**ABOUT THIS TASK:**
Search the entries for the word "consultyou". Copy each line in which it is found.

### AVAILABLE DATA ###

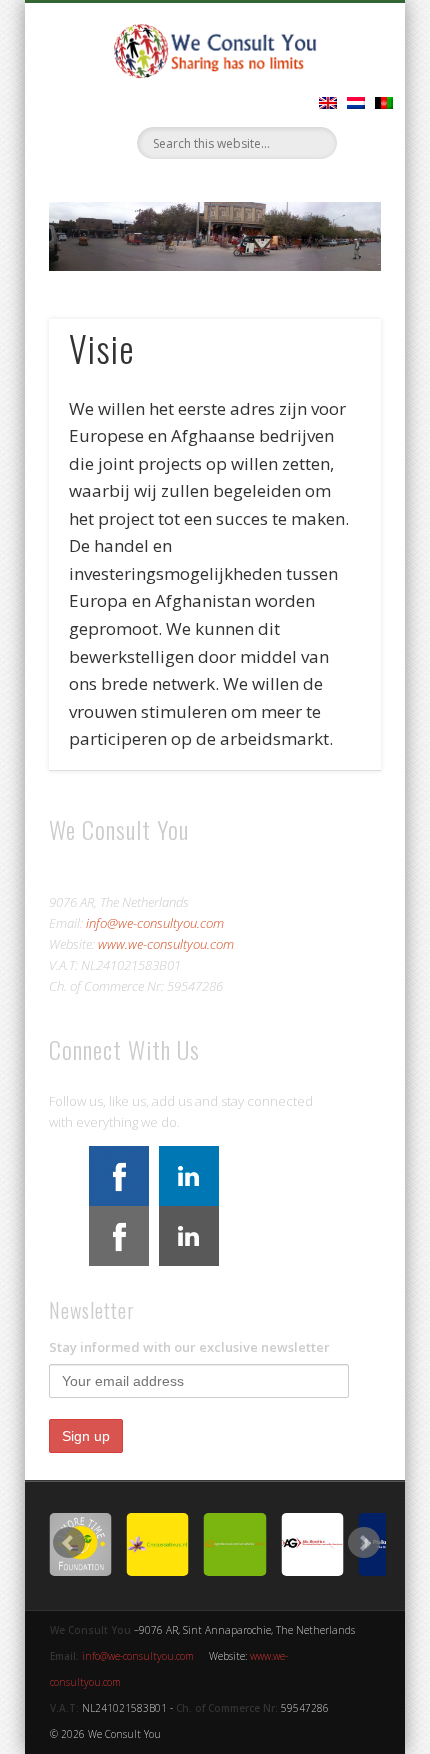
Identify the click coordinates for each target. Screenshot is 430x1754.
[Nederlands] (356, 103)
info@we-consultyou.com (155, 923)
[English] (328, 103)
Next (364, 1543)
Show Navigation (381, 179)
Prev (69, 1543)
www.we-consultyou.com (166, 944)
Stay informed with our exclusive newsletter (189, 1347)
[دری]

###

**RESULT FOR THIS EXERCISE:**
info@we-consultyou.com (155, 923)
www.we-consultyou.com (166, 944)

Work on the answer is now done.